> _What to do_:
• a. In the passage on Hawaii real estate prices, translate this sentence into Spanish: "A recent Hawaii census indicates that the value of housing units when compared with the national median is also significantly higher."
• b. Reproduce the records from the line with "Turn on the" up to and including the line with "Looking at the screenshot, I should coord(29,161).", swapping "Select" for "Choose" and leaving everything else unchanged; return only those lines.

> _Passage provided_:

···

Price Comparison with Other States
In terms of average listing price, real estate in Hawaii costs significantly higher than that of other American states. It is about fifty percent higher than that of Washington DC and New York; and, it is nearly twice that of California’s. When compared according to median price, Washington DC, the top state, is more costly than Hawaii, second ranked, by about half. As a point of reference, the median and average listing price in Hawaii is greater than $500,000 and $900,000 respectively.
A recent Hawaii census indicates that the value of housing units when compared with the national median is also significantly higher. For owner-occupied housing units, the median value for Hawaii is more than $250,000 while, in comparison, the national median is only slightly more than $100,000. Furthermore, the median asking price for these units is more than twice that of the national median at $211,400.

···

> _Records to use_:

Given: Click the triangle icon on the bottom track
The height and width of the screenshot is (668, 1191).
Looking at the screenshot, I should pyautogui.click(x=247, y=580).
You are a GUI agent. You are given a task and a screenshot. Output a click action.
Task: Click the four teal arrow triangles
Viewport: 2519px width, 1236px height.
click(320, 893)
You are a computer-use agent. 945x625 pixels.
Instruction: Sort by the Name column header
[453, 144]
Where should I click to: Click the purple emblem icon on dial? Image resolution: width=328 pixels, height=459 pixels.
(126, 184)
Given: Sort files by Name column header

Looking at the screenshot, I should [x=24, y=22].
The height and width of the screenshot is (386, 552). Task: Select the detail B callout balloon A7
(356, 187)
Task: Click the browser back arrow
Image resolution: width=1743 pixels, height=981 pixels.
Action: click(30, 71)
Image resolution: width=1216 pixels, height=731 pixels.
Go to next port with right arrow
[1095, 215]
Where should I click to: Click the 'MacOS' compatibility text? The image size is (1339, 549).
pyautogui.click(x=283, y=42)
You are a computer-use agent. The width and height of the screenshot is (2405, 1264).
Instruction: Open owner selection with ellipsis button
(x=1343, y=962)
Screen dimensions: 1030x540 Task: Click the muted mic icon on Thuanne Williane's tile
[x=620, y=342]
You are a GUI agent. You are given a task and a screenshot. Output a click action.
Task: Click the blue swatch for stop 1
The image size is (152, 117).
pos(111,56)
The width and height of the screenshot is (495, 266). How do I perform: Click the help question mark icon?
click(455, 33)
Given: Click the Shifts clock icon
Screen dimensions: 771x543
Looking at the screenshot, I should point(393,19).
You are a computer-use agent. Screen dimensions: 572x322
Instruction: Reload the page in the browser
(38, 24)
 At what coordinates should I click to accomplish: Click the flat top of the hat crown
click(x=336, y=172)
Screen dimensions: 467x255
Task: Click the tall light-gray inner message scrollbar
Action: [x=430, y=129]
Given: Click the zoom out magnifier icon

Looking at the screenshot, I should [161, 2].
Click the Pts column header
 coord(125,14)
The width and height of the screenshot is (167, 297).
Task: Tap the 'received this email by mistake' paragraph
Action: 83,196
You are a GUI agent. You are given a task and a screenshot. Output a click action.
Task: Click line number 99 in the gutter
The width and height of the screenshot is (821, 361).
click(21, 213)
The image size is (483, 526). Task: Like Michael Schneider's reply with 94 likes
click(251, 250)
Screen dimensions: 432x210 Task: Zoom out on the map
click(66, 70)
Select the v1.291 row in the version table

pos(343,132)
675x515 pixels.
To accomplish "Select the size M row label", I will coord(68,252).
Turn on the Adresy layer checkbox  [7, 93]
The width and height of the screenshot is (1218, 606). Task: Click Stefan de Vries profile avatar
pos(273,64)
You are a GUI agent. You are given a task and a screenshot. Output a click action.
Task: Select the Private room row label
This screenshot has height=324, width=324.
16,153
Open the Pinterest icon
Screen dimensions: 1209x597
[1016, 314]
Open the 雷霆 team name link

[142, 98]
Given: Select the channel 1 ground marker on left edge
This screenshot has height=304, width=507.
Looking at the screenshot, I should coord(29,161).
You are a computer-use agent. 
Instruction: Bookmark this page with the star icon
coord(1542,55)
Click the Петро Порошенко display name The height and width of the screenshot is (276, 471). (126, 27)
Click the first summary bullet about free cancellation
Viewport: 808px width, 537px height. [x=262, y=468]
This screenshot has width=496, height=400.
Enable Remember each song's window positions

···

> _Task-by-task outputs_:
• a. Un censo reciente de Hawái indica que el valor de las viviendas, en comparación con la mediana nacional, también es considerablemente más alto.

• b.
Turn on the Adresy layer checkbox  [7, 93]
The width and height of the screenshot is (1218, 606). Task: Click Stefan de Vries profile avatar
pos(273,64)
You are a GUI agent. You are given a task and a screenshot. Output a click action.
Task: Choose the Private room row label
This screenshot has height=324, width=324.
16,153
Open the Pinterest icon
Screen dimensions: 1209x597
[1016, 314]
Open the 雷霆 team name link

[142, 98]
Given: Choose the channel 1 ground marker on left edge
This screenshot has height=304, width=507.
Looking at the screenshot, I should coord(29,161).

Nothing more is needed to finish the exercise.